Figure EV3. Effect of ROT4 S-acylation on its interaction with BSK5 in a BiFC assay.
The indicated protein pairs were expressed in protoplasts for 24 h before confocal microscopy. YN or YC, the N or C fragment of YFP. The representative YFP (yellow) and Merged (with the bright field in gray and chloroplast auto-fluorescence in magenta) from three biologically independent experiments are shown. Scale bars: 5 µm. Source data are available online for this figure.
Previous research has shown that BSK5 associates with the receptor kinase PEPR1 on the plasma membrane in the regulation of plant immunity (Majhi et al, 2019). Hence, our data on the ROT4-BSK5 interaction implies that ROT4 may be associated with the PEP signaling pathway. Therefore, we tested the effect of Pep1 on the interaction between ROT4 and BSK5. The Pep1 treatment was observed to increase the ROT4-BSK5 association (Fig. 3E), supporting the functional interplay between ROT4 and the PEPR1-mediated signaling. Thus, the effect of ROT4 on the BSK5-PEPR1 interaction was further measured in a co-IP assay. Compared to that in the wild-type control plant cells, the interaction between BSK5-Myc and PEPR1-GFP was attenuated in the wild-type ROT4 (without a tag fusion) overexpressing transgenic plant cells (Fig. 3F), suggesting that ROT4 enhances the dissociation between BSK5 and PEPR1.
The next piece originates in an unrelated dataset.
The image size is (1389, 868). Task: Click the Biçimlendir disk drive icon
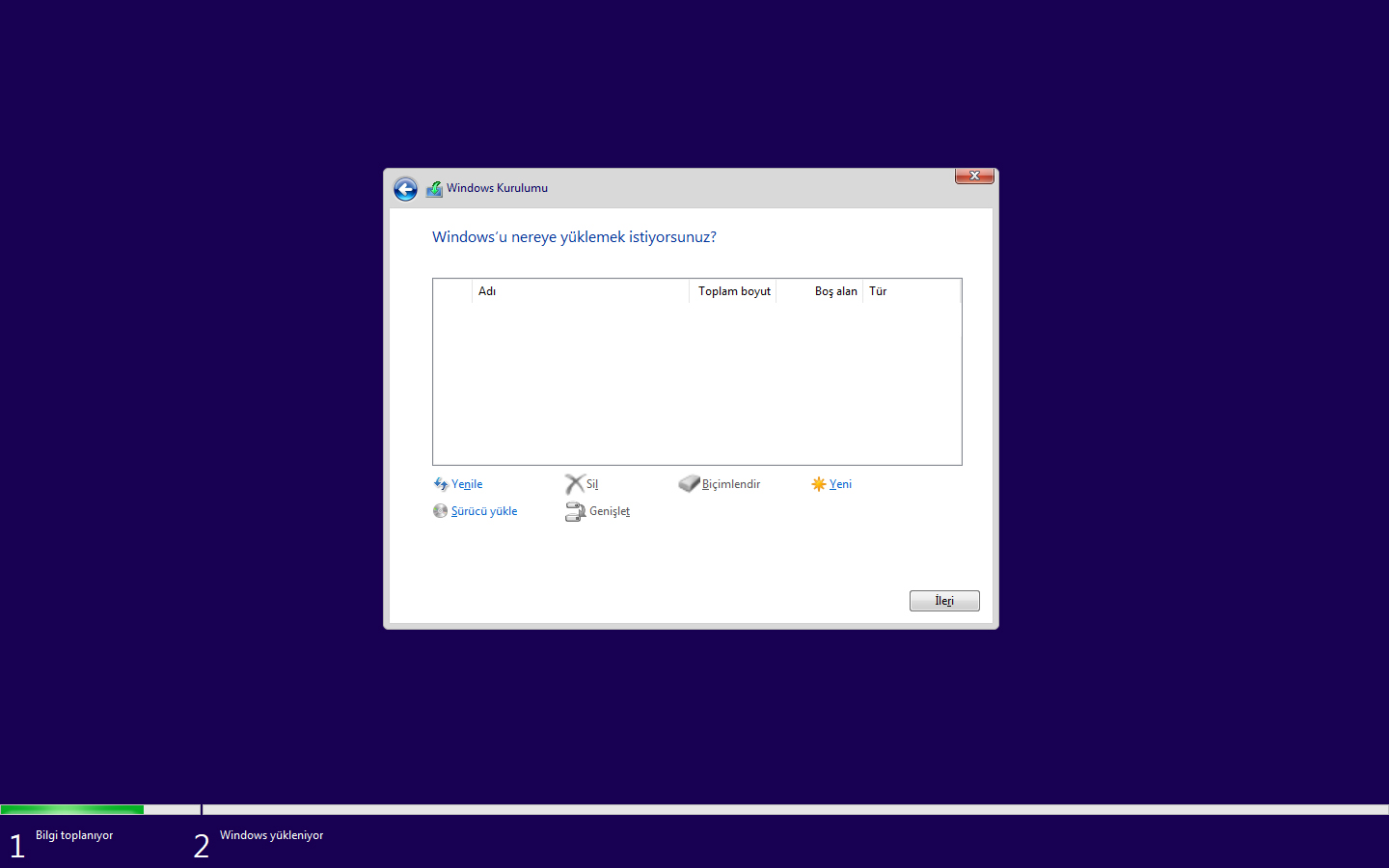(689, 484)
After the perception of extracellular signals, the receptor kinases may phosphorylate their associated cytoplasmic kinases, resulting in the release of cytoplasmic kinases for downstream immune activation. For example, flg22 induces the dissociation between its receptor kinase FLS2 and BSK1 (Shi et al, 2013), the homolog of BSK5, for downstream immune responses. Thus, to determine whether Pep1 affects the PEPR1-BSK5 association, Pep1 was applied to the co-IP assay. The results indicate that the secreted peptide Pep1 also reduced the interaction between PEPR1-GFP and BSK5-Myc (Fig. 3G). The quantification of interaction intensity in co-IP confirmed that the ROT4-BSK5 interaction was enhanced by Pep1; however, the PEPR1-BSK5 interaction was decreased by Pep1, which was similar to the effect of ROT4 overexpression (Fig. 3H). Previous research has shown that the phosphorylation of BSK5 mediated by PEPR1 is critical for the function of BSK5 in immune responses (Majhi et al, 2019). Our co-IP data showed that the overexpression of ROT4 or Pep1 treatment attenuated the interaction between PEPR1 and BSK5(WT) but did not affect the association between PEPR1 and BSK5(S209A/T210A) (Fig. EV4A–D), which is a phosphorylation defective mutant. This suggests that the phosphorylation of BSK5 is necessary for its dissociation from PEPR1 induced by Pep1 and ROT4. Thus, the dissociation of PEPR1 and BSK5 mediated by S-acylated ROT4 mimics the process in the presence of Pep1, activating downstream immune pathways.
Figure EV4. Effect of ROT4 overexpression and Pep1 treatment on the association of PEPR1 and phosphorylation defective BSK5.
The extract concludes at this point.